Ice-albedo feedback is a powerful positive climate feedback where changes in ice and snow cover alter surface albedo, which amplifies the initial temperature change that caused the ice area to shift. Ice and snow have albedo values between 0.70 and 0.90, while the ocean surface has an albedo of only 0.05 to 0.10. When warming melts sea ice, the darker ocean is exposed, absorbing far more solar energy than the ice it replaced. This additional absorbed energy warms the ocean and atmosphere further, melting more ice and perpetuating the cycle. Ice-albedo feedback is the primary reason the Arctic is warming two to four times faster than the global average, a phenomenon called Arctic amplification.
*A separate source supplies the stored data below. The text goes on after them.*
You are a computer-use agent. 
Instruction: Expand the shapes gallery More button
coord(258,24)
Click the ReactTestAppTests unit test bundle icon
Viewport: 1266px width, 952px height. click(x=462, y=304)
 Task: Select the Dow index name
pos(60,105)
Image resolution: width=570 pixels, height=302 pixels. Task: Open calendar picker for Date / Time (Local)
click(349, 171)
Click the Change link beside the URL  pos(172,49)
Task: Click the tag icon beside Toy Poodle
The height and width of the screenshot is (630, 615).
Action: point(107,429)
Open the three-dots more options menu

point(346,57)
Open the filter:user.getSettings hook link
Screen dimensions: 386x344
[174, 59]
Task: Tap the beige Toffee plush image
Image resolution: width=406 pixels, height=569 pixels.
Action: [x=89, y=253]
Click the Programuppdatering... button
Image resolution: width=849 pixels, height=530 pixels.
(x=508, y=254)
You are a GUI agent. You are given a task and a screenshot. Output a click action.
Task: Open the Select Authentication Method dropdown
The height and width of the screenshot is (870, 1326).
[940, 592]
The feedback also operates in reverse: cooling expands ice coverage, increases albedo, and reinforces cooling.
How do clouds affect planetary albedo?
Clouds are the single largest contributor to Earth's albedo, responsible for roughly two thirds of the total planetary reflectivity. Different cloud types have dramatically different albedo effects. Thick low-level marine stratocumulus clouds can have albedo values of 0.60 to 0.80 and strongly reflect incoming solar radiation. High thin cirrus clouds are more transparent to solar radiation but efficiently absorb and re-emit longwave infrared, giving them a net warming effect. The global mean cloud radiative effect on shortwave radiation is approximately minus 47 W/m2 of cooling. How cloud cover and distribution will change with future warming is the largest source of uncertainty in climate projections, with some models showing modest decreases in low cloud cover that would create a significant positive feedback.